## Data under study
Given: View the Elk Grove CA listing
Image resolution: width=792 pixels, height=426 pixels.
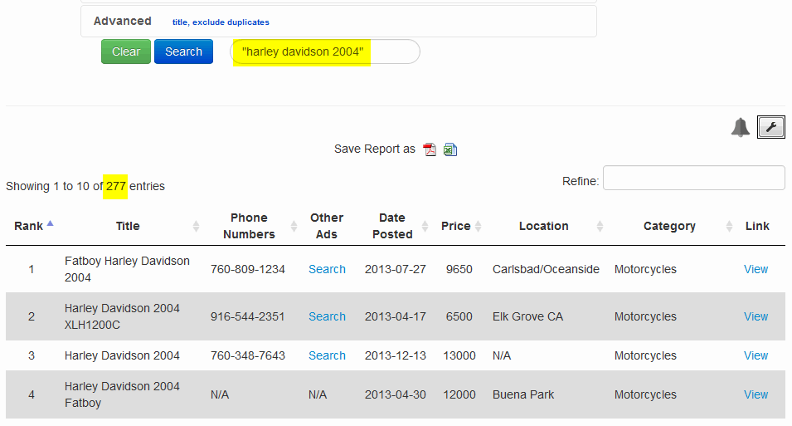Looking at the screenshot, I should 756,316.
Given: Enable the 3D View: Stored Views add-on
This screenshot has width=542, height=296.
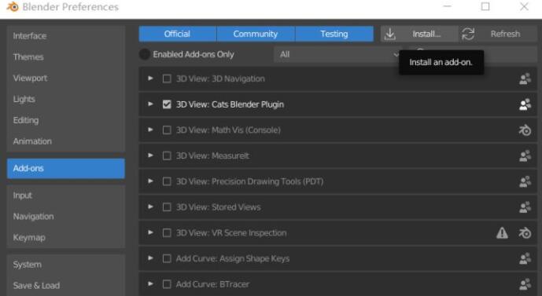Looking at the screenshot, I should coord(167,207).
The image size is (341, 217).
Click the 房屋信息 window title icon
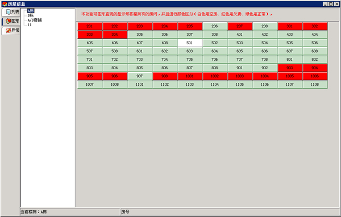[5, 4]
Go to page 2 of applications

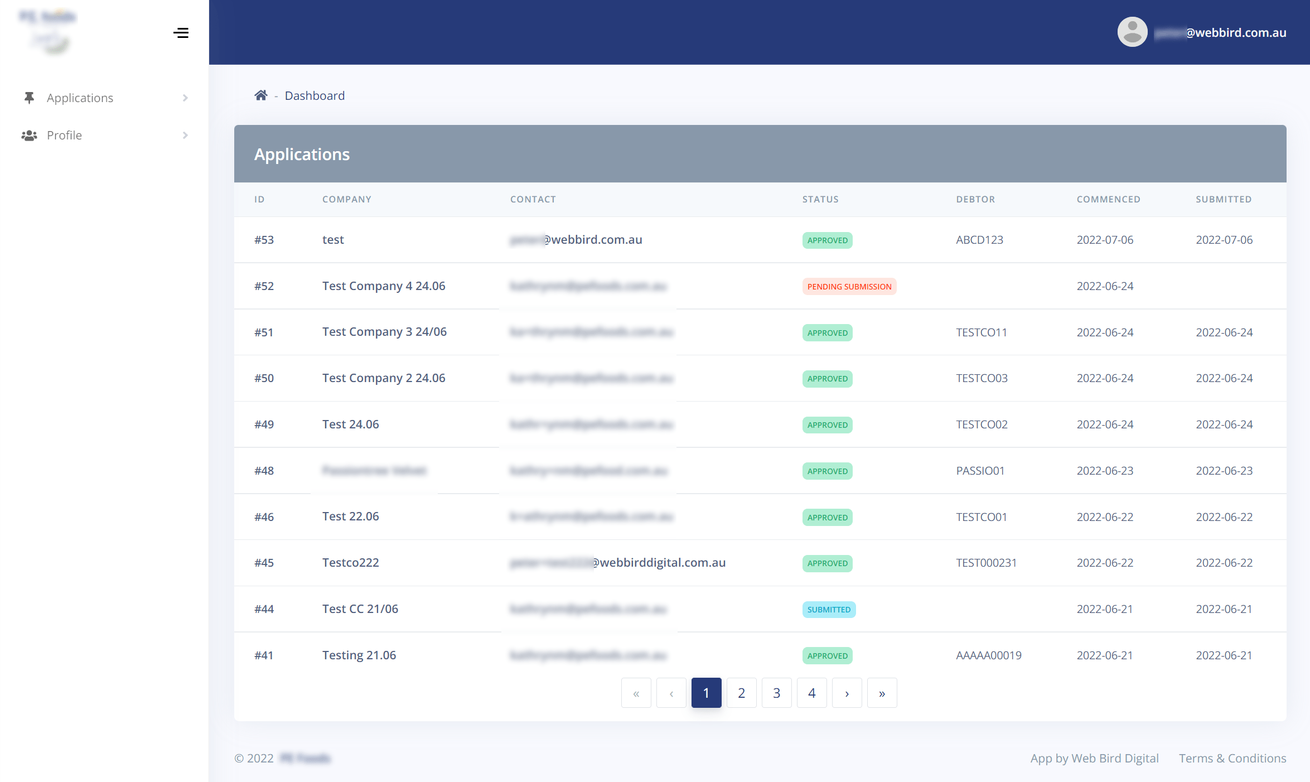741,693
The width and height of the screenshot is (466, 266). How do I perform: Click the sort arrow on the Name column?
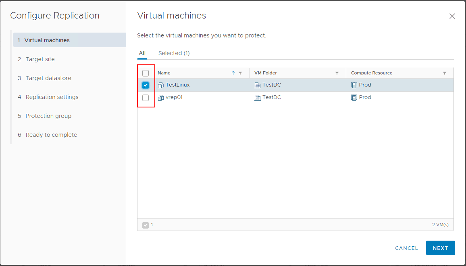(x=234, y=73)
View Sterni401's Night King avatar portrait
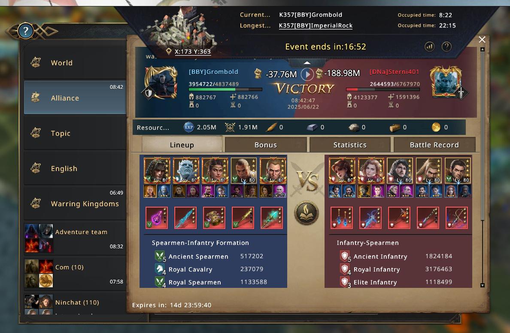Image resolution: width=510 pixels, height=333 pixels. (x=446, y=81)
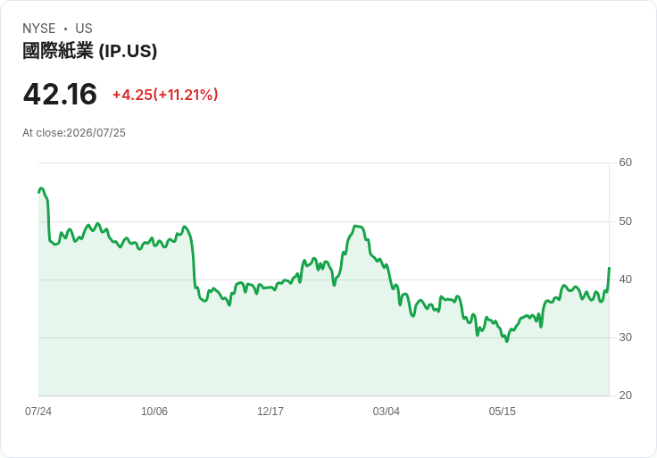This screenshot has width=657, height=458.
Task: Click the 07/24 date axis label
Action: 38,411
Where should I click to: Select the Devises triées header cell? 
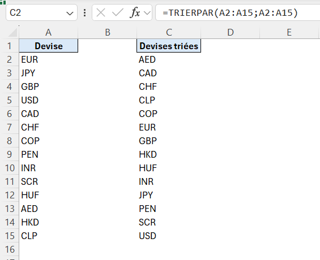(169, 46)
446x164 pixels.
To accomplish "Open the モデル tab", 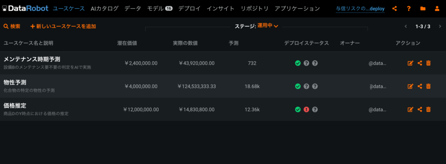I will click(159, 9).
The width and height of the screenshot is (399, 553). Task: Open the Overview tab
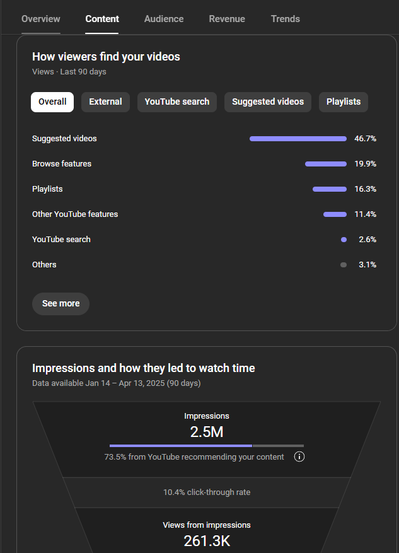[x=41, y=19]
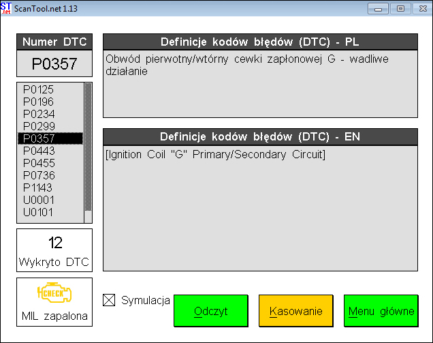Toggle the Symulacja checkbox
This screenshot has height=343, width=433.
pyautogui.click(x=109, y=300)
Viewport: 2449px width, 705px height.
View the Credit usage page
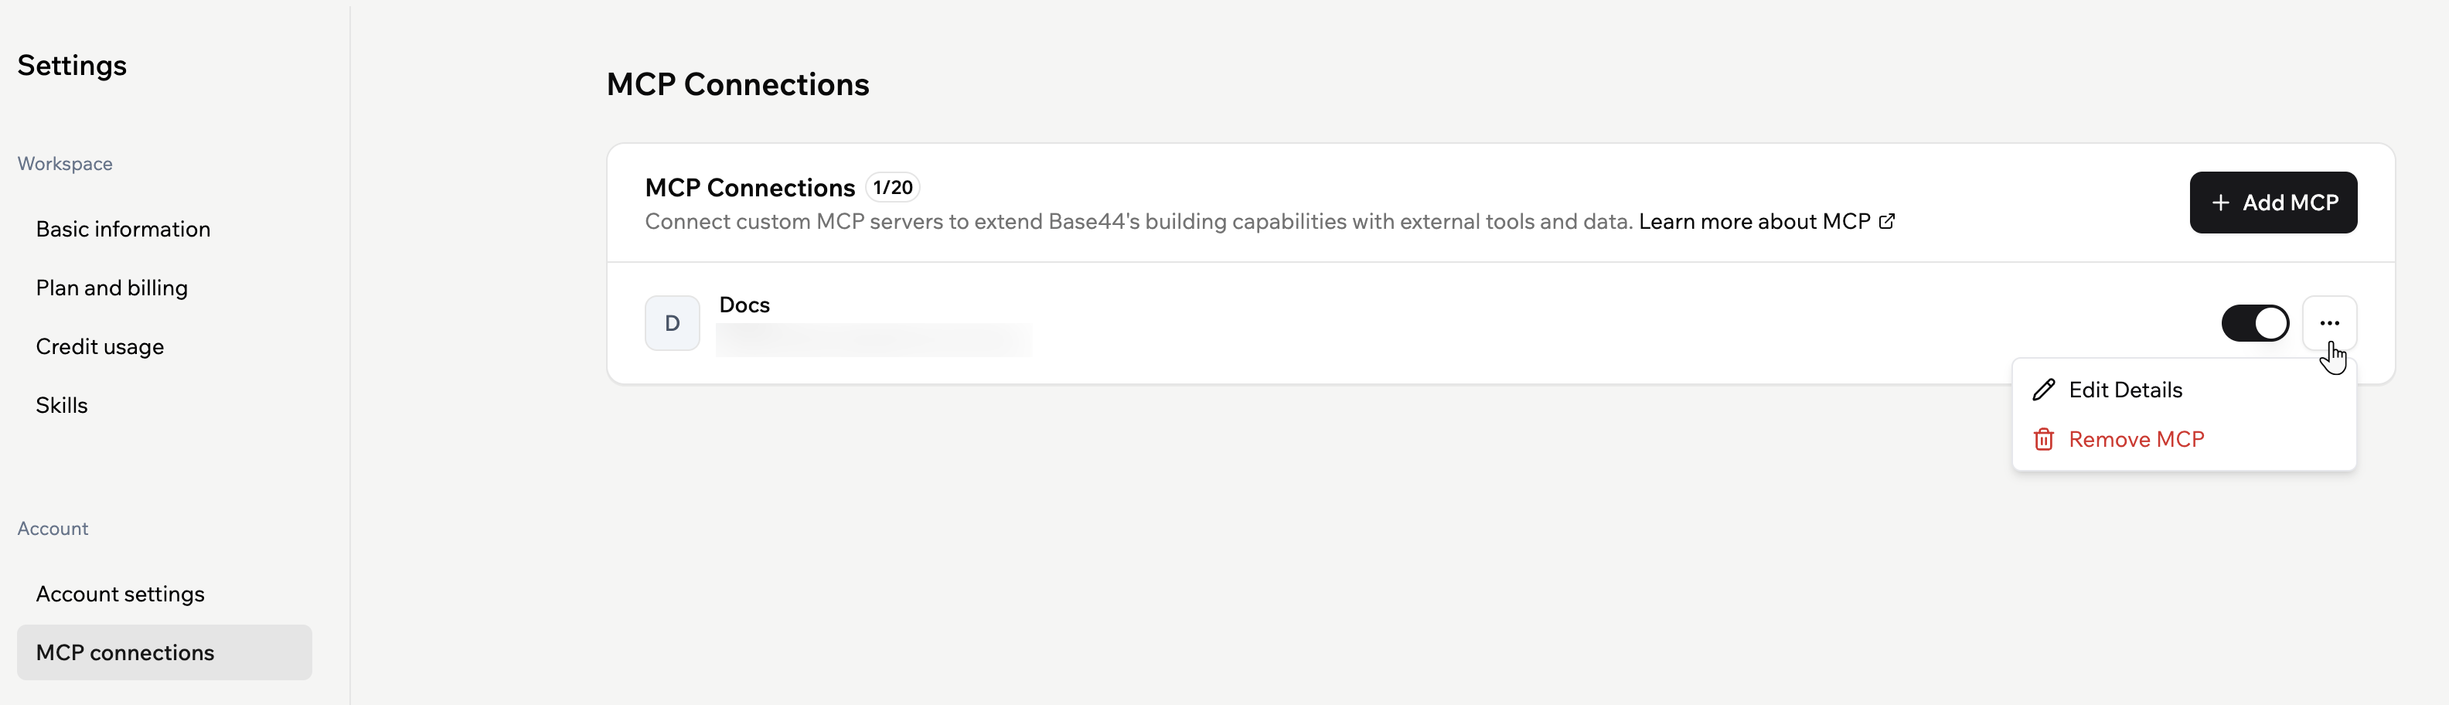(x=100, y=346)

## The problem
Show all lines from the listing above in which "Given" appears.

## Final answer
Given: View the Elk Grove CA listing
Given: Enable the 3D View: Stored Views add-on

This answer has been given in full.